(THE DATA):
## BEGIN

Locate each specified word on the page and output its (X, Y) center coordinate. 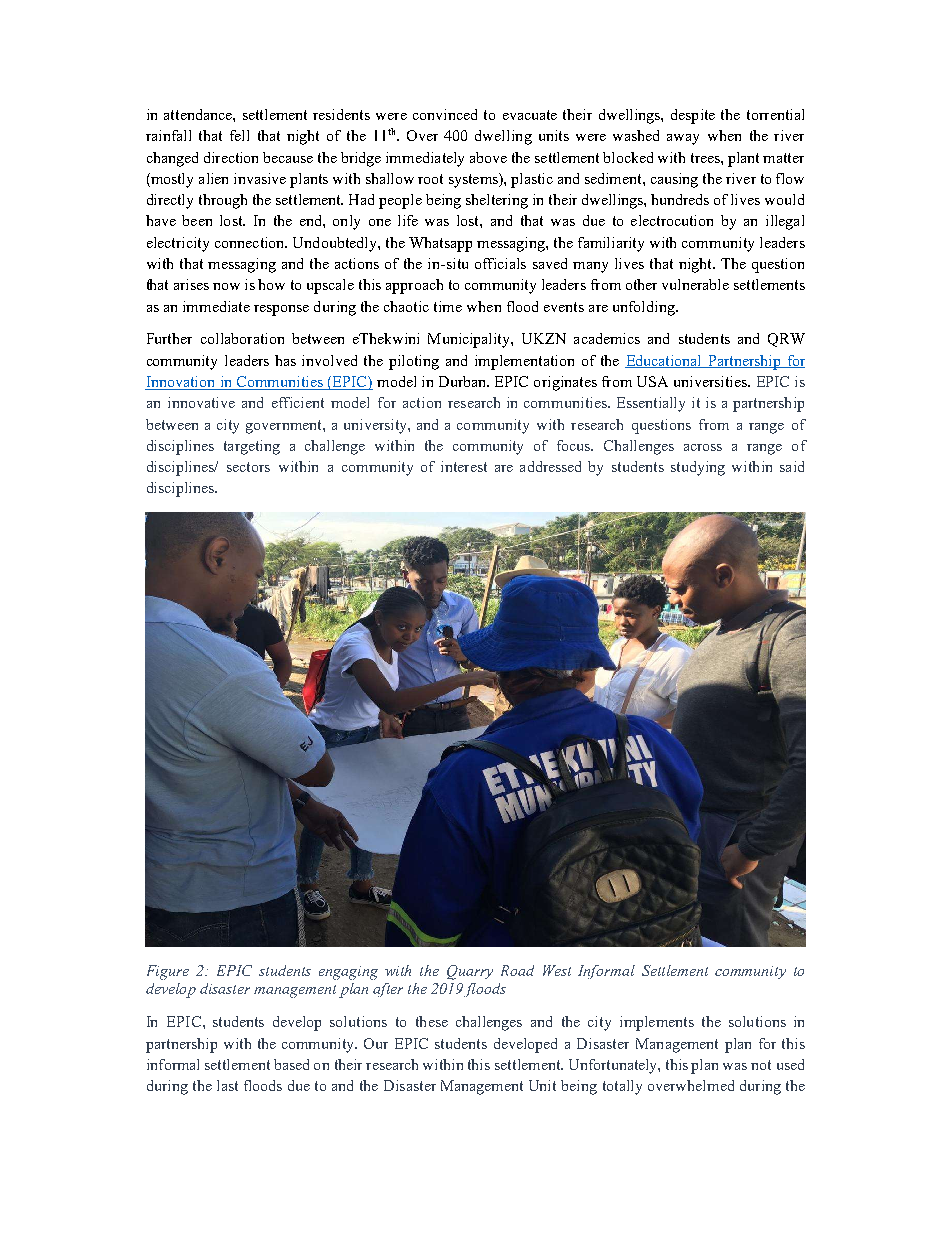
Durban (464, 381)
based (291, 1064)
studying (698, 468)
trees (706, 158)
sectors (248, 467)
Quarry (470, 972)
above (488, 157)
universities (711, 381)
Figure (168, 972)
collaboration (242, 338)
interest (464, 466)
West (557, 970)
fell (239, 135)
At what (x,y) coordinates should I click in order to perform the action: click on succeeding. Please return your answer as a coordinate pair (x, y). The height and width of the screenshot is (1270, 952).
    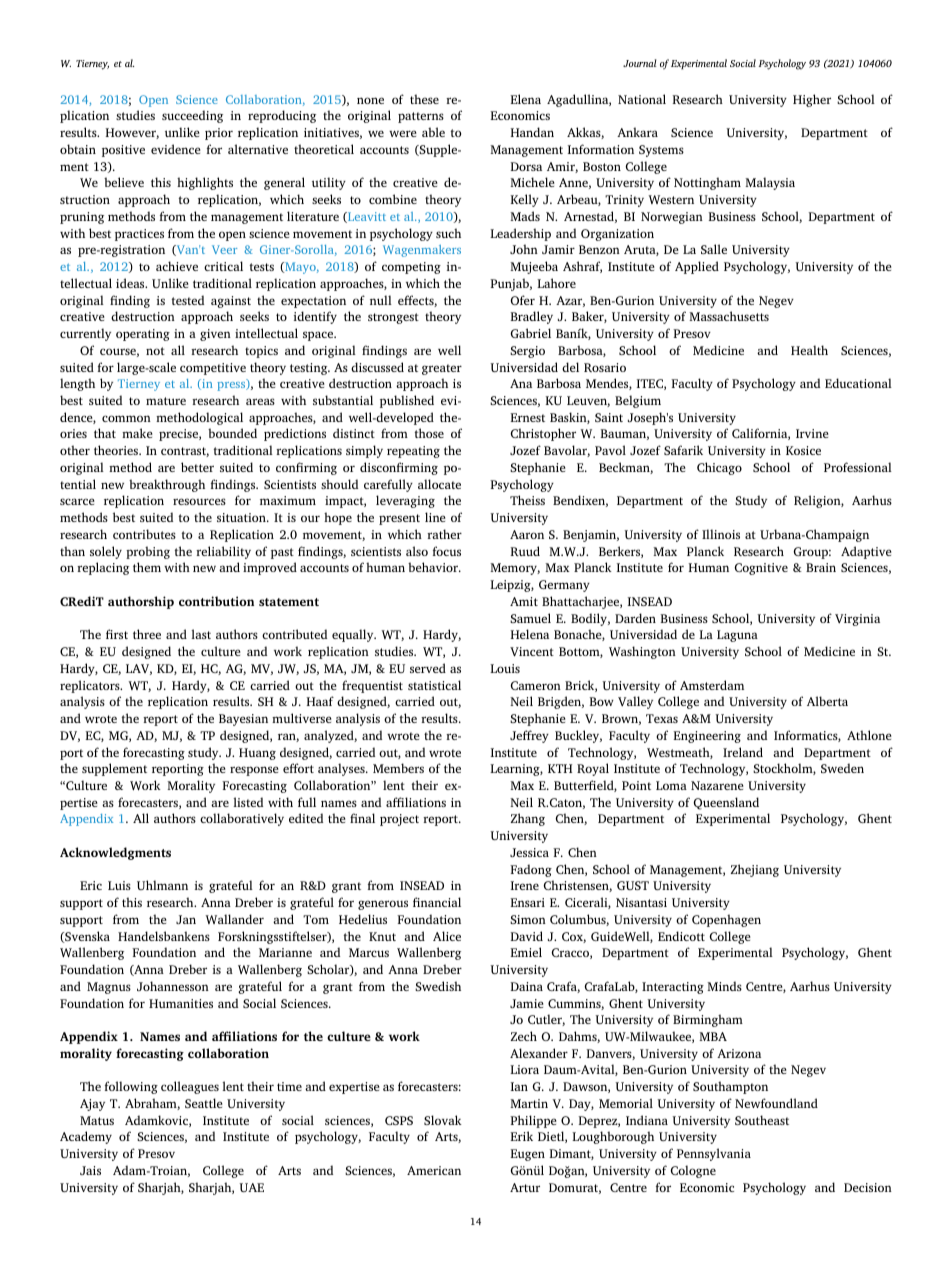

## END

(BRIEF): Rewrite the listing above as a Markdown table with the columns "Row" and "Listing line." Put one nonblank line in each row and leave out the pictures.

(ANSWER TO THE EXERCISE):
| Row | Listing line |
|---|---|
| 1 | Locate each specified word on the page and output its (X, Y) center coordinate.  |
| 2 | Durban (464, 381) |
| 3 | based (291, 1064) |
| 4 | studying (698, 468) |
| 5 | trees (706, 158) |
| 6 | sectors (248, 467) |
| 7 | Quarry (470, 972) |
| 8 | above (488, 157) |
| 9 | universities (711, 381) |
| 10 | Figure (168, 972) |
| 11 | collaboration (242, 338) |
| 12 | interest (464, 466) |
| 13 | West (557, 970) |
| 14 | fell (239, 135) |
| 15 | At what (x,y) coordinates should I click in order to perform the action: click on succeeding. Please return your answer as a coordinate pair (x, y). The height and width of the screenshot is (1270, 952). |